Your answer must be the full set of entries, reproduced exactly.

Dataset entries:
********

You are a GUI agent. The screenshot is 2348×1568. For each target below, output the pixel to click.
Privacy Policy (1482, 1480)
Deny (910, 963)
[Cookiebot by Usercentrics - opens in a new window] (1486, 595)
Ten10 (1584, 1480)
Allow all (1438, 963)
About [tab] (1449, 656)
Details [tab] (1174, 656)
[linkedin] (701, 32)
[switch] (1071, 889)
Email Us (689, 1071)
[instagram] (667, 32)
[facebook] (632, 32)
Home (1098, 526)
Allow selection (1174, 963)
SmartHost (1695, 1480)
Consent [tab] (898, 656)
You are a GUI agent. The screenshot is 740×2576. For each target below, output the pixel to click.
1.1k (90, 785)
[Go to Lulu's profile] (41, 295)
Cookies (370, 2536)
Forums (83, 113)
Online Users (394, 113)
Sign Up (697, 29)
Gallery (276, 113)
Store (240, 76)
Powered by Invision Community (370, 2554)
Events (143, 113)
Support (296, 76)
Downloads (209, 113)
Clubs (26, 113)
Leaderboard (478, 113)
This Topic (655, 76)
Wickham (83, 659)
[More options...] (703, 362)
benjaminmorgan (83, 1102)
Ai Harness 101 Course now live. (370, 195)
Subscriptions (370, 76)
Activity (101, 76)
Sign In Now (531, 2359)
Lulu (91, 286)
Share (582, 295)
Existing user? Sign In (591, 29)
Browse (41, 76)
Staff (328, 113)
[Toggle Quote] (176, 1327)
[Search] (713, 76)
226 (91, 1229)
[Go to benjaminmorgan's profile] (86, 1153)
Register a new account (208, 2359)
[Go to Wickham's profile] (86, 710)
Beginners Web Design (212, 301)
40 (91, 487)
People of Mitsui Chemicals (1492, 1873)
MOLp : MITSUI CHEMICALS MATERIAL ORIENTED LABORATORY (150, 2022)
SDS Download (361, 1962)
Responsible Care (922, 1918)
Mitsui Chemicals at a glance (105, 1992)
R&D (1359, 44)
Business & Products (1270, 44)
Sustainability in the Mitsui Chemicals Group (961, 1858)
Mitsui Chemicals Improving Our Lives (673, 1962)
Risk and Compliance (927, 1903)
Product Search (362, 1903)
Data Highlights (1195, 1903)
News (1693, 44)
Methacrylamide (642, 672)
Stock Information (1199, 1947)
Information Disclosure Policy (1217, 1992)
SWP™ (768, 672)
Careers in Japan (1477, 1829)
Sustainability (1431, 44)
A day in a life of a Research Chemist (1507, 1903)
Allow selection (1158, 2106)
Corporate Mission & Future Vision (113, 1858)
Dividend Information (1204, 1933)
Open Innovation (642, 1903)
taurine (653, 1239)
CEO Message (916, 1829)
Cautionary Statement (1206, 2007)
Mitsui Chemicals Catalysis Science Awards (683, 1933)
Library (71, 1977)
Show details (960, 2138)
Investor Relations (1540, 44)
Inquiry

********

## Written answer
You are a GUI agent. The screenshot is 2348×1568. For each target below, output the pixel to click.
Privacy Policy (1482, 1480)
Deny (910, 963)
[Cookiebot by Usercentrics - opens in a new window] (1486, 595)
Ten10 (1584, 1480)
Allow all (1438, 963)
About [tab] (1449, 656)
Details [tab] (1174, 656)
[linkedin] (701, 32)
[switch] (1071, 889)
Email Us (689, 1071)
[instagram] (667, 32)
[facebook] (632, 32)
Home (1098, 526)
Allow selection (1174, 963)
SmartHost (1695, 1480)
Consent [tab] (898, 656)
You are a GUI agent. The screenshot is 740×2576. For each target below, output the pixel to click.
1.1k (90, 785)
[Go to Lulu's profile] (41, 295)
Cookies (370, 2536)
Forums (83, 113)
Online Users (394, 113)
Sign Up (697, 29)
Gallery (276, 113)
Store (240, 76)
Powered by Invision Community (370, 2554)
Events (143, 113)
Support (296, 76)
Downloads (209, 113)
Clubs (26, 113)
Leaderboard (478, 113)
This Topic (655, 76)
Wickham (83, 659)
[More options...] (703, 362)
benjaminmorgan (83, 1102)
Ai Harness 101 Course now live. (370, 195)
Subscriptions (370, 76)
Activity (101, 76)
Sign In Now (531, 2359)
Lulu (91, 286)
Share (582, 295)
Existing user? Sign In (591, 29)
Browse (41, 76)
Staff (328, 113)
[Toggle Quote] (176, 1327)
[Search] (713, 76)
226 (91, 1229)
[Go to benjaminmorgan's profile] (86, 1153)
Register a new account (208, 2359)
[Go to Wickham's profile] (86, 710)
Beginners Web Design (212, 301)
40 (91, 487)
People of Mitsui Chemicals (1492, 1873)
MOLp : MITSUI CHEMICALS MATERIAL ORIENTED LABORATORY (150, 2022)
SDS Download (361, 1962)
Responsible Care (922, 1918)
Mitsui Chemicals at a glance (105, 1992)
R&D (1359, 44)
Business & Products (1270, 44)
Sustainability in the Mitsui Chemicals Group (961, 1858)
Mitsui Chemicals Improving Our Lives (673, 1962)
Risk and Compliance (927, 1903)
Product Search (362, 1903)
Data Highlights (1195, 1903)
News (1693, 44)
Methacrylamide (642, 672)
Stock Information (1199, 1947)
Information Disclosure Policy (1217, 1992)
SWP™ (768, 672)
Careers in Japan (1477, 1829)
Sustainability (1431, 44)
A day in a life of a Research Chemist (1507, 1903)
Allow selection (1158, 2106)
Corporate Mission & Future Vision (113, 1858)
Dividend Information (1204, 1933)
Open Innovation (642, 1903)
taurine (653, 1239)
CEO Message (916, 1829)
Cautionary Statement (1206, 2007)
Mitsui Chemicals Catalysis Science Awards (683, 1933)
Library (71, 1977)
Show details (960, 2138)
Investor Relations (1540, 44)
Inquiry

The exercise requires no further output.